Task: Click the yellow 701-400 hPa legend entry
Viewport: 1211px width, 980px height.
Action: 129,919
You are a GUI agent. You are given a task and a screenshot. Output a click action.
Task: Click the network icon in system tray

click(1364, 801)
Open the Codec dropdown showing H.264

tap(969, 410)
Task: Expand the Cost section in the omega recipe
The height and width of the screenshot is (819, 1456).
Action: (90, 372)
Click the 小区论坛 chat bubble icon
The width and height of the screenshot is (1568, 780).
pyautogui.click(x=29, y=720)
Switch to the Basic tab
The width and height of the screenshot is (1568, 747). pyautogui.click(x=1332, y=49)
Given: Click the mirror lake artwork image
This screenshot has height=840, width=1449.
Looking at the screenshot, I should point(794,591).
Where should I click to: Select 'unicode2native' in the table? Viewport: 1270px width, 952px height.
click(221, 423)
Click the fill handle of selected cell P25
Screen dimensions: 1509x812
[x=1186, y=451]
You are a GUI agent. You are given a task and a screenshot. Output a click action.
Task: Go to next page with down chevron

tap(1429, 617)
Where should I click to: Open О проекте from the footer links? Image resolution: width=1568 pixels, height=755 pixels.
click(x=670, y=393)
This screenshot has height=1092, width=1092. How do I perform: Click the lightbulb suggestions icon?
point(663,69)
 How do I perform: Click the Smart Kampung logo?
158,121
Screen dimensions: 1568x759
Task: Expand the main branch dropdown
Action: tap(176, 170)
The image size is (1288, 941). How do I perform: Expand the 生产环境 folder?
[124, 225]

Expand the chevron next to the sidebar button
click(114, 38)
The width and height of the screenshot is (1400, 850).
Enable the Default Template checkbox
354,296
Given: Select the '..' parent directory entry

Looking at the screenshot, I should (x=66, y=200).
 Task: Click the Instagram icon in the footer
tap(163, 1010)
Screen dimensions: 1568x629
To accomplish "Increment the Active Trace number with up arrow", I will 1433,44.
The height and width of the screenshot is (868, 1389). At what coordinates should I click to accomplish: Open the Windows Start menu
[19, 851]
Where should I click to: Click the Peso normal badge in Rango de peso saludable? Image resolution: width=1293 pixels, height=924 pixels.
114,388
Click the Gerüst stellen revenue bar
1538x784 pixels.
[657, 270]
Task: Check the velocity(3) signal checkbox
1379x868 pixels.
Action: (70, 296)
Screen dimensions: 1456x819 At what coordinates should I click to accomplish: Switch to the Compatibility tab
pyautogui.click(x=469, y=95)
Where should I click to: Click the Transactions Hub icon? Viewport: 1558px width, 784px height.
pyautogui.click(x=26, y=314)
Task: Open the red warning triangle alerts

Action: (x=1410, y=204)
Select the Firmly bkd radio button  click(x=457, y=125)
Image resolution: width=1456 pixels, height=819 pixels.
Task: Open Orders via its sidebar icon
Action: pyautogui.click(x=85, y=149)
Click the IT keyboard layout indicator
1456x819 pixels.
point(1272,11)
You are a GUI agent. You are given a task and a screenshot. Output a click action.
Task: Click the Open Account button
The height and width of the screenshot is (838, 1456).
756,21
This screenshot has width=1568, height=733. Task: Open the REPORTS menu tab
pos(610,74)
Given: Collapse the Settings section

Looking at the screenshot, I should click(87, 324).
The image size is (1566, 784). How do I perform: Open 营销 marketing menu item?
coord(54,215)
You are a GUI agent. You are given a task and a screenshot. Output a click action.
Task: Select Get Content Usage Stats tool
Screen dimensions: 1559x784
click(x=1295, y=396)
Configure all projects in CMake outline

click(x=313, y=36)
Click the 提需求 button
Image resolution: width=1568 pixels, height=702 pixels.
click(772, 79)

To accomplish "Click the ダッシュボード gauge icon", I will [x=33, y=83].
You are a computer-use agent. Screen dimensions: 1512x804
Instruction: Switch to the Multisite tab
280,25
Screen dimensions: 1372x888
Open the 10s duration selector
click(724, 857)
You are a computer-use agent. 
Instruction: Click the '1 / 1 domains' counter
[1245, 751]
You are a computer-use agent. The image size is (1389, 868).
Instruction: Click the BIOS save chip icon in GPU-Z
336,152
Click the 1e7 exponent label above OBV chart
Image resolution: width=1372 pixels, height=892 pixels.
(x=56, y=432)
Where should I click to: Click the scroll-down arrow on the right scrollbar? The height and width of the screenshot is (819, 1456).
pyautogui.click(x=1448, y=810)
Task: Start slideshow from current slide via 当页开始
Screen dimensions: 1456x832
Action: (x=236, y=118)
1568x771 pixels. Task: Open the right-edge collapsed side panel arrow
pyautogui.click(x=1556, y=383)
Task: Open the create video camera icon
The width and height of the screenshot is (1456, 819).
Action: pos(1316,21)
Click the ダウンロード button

------------------------

Repeat the whole of the data above exactly, keeping every word.

RESULT BELOW:
Task: Click the yellow 701-400 hPa legend entry
Viewport: 1211px width, 980px height.
Action: 129,919
You are a GUI agent. You are given a task and a screenshot. Output a click action.
Task: Click the network icon in system tray

click(1364, 801)
Open the Codec dropdown showing H.264

tap(969, 410)
Task: Expand the Cost section in the omega recipe
The height and width of the screenshot is (819, 1456).
Action: (90, 372)
Click the 小区论坛 chat bubble icon
The width and height of the screenshot is (1568, 780).
pyautogui.click(x=29, y=720)
Switch to the Basic tab
The width and height of the screenshot is (1568, 747). pyautogui.click(x=1332, y=49)
Given: Click the mirror lake artwork image
This screenshot has height=840, width=1449.
Looking at the screenshot, I should point(794,591).
Where should I click to: Select 'unicode2native' in the table? Viewport: 1270px width, 952px height.
click(221, 423)
Click the fill handle of selected cell P25
Screen dimensions: 1509x812
[x=1186, y=451]
You are a GUI agent. You are given a task and a screenshot. Output a click action.
Task: Go to next page with down chevron

tap(1429, 617)
Where should I click to: Open О проекте from the footer links? Image resolution: width=1568 pixels, height=755 pixels.
click(x=670, y=393)
This screenshot has height=1092, width=1092. How do I perform: Click the lightbulb suggestions icon?
point(663,69)
 How do I perform: Click the Smart Kampung logo?
158,121
Screen dimensions: 1568x759
Task: Expand the main branch dropdown
Action: tap(176, 170)
The image size is (1288, 941). How do I perform: Expand the 生产环境 folder?
[124, 225]

Expand the chevron next to the sidebar button
click(114, 38)
The width and height of the screenshot is (1400, 850).
Enable the Default Template checkbox
354,296
Given: Select the '..' parent directory entry

Looking at the screenshot, I should (x=66, y=200).
 Task: Click the Instagram icon in the footer
tap(163, 1010)
Screen dimensions: 1568x629
To accomplish "Increment the Active Trace number with up arrow", I will 1433,44.
The height and width of the screenshot is (868, 1389). At what coordinates should I click to accomplish: Open the Windows Start menu
[19, 851]
Where should I click to: Click the Peso normal badge in Rango de peso saludable? Image resolution: width=1293 pixels, height=924 pixels.
114,388
Click the Gerüst stellen revenue bar
1538x784 pixels.
[657, 270]
Task: Check the velocity(3) signal checkbox
1379x868 pixels.
Action: (70, 296)
Screen dimensions: 1456x819 At what coordinates should I click to accomplish: Switch to the Compatibility tab
pyautogui.click(x=469, y=95)
Where should I click to: Click the Transactions Hub icon? Viewport: 1558px width, 784px height.
pyautogui.click(x=26, y=314)
Task: Open the red warning triangle alerts

Action: (x=1410, y=204)
Select the Firmly bkd radio button  click(x=457, y=125)
Image resolution: width=1456 pixels, height=819 pixels.
Task: Open Orders via its sidebar icon
Action: pyautogui.click(x=85, y=149)
Click the IT keyboard layout indicator
1456x819 pixels.
point(1272,11)
You are a GUI agent. You are given a task and a screenshot. Output a click action.
Task: Click the Open Account button
The height and width of the screenshot is (838, 1456).
756,21
This screenshot has width=1568, height=733. Task: Open the REPORTS menu tab
pos(610,74)
Given: Collapse the Settings section

Looking at the screenshot, I should click(87, 324).
The image size is (1566, 784). How do I perform: Open 营销 marketing menu item?
coord(54,215)
You are a GUI agent. You are given a task and a screenshot. Output a click action.
Task: Select Get Content Usage Stats tool
Screen dimensions: 1559x784
click(x=1295, y=396)
Configure all projects in CMake outline

click(x=313, y=36)
Click the 提需求 button
Image resolution: width=1568 pixels, height=702 pixels.
click(772, 79)

To accomplish "Click the ダッシュボード gauge icon", I will [x=33, y=83].
You are a computer-use agent. Screen dimensions: 1512x804
Instruction: Switch to the Multisite tab
280,25
Screen dimensions: 1372x888
Open the 10s duration selector
click(724, 857)
You are a computer-use agent. 
Instruction: Click the '1 / 1 domains' counter
[1245, 751]
You are a computer-use agent. The image size is (1389, 868).
Instruction: Click the BIOS save chip icon in GPU-Z
336,152
Click the 1e7 exponent label above OBV chart
Image resolution: width=1372 pixels, height=892 pixels.
(x=56, y=432)
Where should I click to: Click the scroll-down arrow on the right scrollbar? The height and width of the screenshot is (819, 1456).
pyautogui.click(x=1448, y=810)
Task: Start slideshow from current slide via 当页开始
Screen dimensions: 1456x832
Action: (x=236, y=118)
1568x771 pixels. Task: Open the right-edge collapsed side panel arrow
pyautogui.click(x=1556, y=383)
Task: Open the create video camera icon
The width and height of the screenshot is (1456, 819).
Action: pos(1316,21)
Click the ダウンロード button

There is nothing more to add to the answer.